Items from a data source:

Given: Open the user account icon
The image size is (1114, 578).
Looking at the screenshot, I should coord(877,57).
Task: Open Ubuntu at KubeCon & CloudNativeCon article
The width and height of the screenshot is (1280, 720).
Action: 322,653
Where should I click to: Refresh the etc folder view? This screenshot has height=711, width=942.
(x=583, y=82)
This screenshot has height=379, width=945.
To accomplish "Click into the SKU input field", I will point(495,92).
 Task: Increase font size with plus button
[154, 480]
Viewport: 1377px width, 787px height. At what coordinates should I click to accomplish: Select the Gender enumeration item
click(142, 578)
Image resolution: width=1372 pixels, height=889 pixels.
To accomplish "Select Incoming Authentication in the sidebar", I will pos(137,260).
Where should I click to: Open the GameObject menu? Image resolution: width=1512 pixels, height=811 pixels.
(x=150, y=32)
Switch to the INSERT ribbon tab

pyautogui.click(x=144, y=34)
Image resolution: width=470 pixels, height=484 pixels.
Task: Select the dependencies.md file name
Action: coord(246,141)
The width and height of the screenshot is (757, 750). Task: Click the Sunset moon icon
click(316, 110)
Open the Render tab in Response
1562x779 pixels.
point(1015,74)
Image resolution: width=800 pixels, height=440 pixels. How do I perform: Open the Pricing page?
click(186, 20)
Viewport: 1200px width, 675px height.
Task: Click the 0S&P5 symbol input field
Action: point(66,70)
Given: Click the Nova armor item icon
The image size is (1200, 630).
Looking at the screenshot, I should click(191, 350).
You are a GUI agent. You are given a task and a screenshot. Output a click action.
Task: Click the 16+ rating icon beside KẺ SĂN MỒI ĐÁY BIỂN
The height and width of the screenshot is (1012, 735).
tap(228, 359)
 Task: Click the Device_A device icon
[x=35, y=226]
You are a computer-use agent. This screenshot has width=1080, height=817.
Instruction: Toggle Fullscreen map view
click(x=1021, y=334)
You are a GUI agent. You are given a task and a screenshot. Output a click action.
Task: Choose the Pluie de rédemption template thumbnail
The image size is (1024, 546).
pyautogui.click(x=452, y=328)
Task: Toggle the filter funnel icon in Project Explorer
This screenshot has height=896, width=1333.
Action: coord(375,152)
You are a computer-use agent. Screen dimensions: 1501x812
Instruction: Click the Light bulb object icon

• [EXERCISE DIRECTIONS]: Only a number belongs in the answer: the number of lines in the preceding data that hold "computer".

• [RESULT FOR THIS EXERCISE]: 2